Young or old, I've seen some guys who just can't hold a soldering iron
with shaking like a leaf! But then, you could always get a hot air
rework station for around $100 with a fine tip, dab a dot a solder on
one side of a pad, hold the part in place and hold the hot air tip over
it to set it, then go to the other pin(s) and with some solder, run the
hot air tip near it and be done.... If you're really not up for that,
you can get small desktop reflows for $395 and just order a solder paste
mask and a squeeqee and just apply some solder paste, plop down the
parts and slide the board into your high tech easy-bake oven ;-)
C Sullivan / A Baumann wrote:
On Apr 18, 2011, at 11:05 PM, Rod Smallwood wrote:
I use Morse on a daily basis and am completely
self taught (over 50years
ago). I don't think it?s an "I can/can't do it situation." Learning it
is
another matter. If you can't pick it up yourself then find somebody
qualified to teach you.
That's not universally true. I struggled with Morse code, and never got much better
than a sloppy 5 WPM. And, it's not a matter of "somebody to teach": one of
my elmers was Gordon West WB6NOA himself (I'm originally from Southern California, and
was a member of a radio club that had Gordon as a member for a while).

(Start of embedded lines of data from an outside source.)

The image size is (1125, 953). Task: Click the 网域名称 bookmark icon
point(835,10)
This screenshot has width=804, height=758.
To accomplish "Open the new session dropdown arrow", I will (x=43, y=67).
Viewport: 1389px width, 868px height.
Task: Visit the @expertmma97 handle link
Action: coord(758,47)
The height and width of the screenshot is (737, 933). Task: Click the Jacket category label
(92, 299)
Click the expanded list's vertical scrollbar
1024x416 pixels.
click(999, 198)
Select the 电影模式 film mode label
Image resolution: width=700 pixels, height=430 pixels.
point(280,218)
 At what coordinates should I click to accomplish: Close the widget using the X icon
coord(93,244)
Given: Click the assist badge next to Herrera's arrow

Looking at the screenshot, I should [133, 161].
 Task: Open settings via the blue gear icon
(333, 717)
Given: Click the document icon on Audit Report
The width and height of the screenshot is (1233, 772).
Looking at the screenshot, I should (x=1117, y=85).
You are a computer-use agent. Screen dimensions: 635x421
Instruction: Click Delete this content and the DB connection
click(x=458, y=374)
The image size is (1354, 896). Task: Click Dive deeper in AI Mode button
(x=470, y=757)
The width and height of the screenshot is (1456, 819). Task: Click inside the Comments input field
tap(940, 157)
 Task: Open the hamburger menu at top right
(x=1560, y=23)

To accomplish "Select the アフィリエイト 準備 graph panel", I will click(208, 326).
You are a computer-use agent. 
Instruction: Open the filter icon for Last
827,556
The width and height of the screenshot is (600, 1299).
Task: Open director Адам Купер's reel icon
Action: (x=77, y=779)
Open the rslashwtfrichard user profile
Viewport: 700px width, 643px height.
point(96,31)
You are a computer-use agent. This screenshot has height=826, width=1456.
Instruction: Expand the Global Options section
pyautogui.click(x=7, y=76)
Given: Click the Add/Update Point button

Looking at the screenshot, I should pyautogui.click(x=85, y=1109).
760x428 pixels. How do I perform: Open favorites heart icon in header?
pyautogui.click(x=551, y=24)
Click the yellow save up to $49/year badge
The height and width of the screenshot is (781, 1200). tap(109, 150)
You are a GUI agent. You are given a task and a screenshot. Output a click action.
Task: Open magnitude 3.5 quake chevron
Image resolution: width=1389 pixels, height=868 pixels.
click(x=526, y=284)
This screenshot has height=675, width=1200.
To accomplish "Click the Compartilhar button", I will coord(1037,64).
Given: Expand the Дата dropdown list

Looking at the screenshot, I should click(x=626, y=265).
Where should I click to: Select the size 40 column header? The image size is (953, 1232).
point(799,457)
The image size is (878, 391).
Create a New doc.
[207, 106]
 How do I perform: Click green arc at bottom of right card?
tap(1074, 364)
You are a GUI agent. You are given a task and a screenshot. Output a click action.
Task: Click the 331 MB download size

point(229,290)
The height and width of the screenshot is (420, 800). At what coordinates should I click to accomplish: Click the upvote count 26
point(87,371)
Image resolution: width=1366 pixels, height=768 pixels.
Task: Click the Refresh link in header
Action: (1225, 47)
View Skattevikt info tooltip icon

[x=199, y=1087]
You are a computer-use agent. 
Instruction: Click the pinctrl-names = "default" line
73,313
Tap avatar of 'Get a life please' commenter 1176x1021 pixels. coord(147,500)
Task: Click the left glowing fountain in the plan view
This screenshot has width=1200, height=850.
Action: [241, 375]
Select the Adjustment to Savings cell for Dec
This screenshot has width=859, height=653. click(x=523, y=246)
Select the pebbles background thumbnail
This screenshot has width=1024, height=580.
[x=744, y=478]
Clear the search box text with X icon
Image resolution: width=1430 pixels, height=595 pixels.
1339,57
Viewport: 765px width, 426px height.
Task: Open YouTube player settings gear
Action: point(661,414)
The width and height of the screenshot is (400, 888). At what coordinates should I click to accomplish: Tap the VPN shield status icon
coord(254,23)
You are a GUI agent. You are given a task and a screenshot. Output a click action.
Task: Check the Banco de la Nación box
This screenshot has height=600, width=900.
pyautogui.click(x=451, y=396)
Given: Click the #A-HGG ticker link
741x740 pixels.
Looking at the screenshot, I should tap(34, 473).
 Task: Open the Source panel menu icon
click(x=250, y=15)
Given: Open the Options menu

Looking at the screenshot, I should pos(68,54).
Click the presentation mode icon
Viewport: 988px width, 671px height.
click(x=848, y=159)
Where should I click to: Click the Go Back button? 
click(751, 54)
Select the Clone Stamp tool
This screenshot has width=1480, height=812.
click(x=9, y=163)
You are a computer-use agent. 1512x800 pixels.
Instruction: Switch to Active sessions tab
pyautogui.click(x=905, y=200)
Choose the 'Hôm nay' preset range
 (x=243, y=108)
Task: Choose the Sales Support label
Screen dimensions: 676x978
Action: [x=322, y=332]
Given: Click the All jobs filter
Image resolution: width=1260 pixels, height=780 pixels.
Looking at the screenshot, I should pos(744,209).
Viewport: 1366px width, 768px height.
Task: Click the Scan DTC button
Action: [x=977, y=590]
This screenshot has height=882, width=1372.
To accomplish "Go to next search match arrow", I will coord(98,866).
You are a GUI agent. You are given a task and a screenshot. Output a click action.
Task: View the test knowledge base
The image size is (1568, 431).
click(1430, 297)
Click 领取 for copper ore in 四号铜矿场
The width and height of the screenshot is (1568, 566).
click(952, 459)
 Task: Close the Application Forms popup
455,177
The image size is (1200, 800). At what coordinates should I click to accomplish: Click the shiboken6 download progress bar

We had this exact same argument with SMD soldering a few months back. Some people just
can't do it for whatever reason, and it's not always because they lack desire or a
teacher. Some skills are just simply out of some people's reach. And that's OK:
I'm sure some of the skills I have are out of other's reach. It's part of
being human. We all have different abilities and maximum levels of achievement.
The irony: I can hear and decode touch tones at the maximum key pulse speed with the same
accuracy as most telephone switches. I can also "play by ear" after only
hearing a musical piece one or two times. I would never tell somebody else that struggled
with either musical skill that "if I can do it, anybody can." It's
insulting not only to them, but to myself and my musical "talent."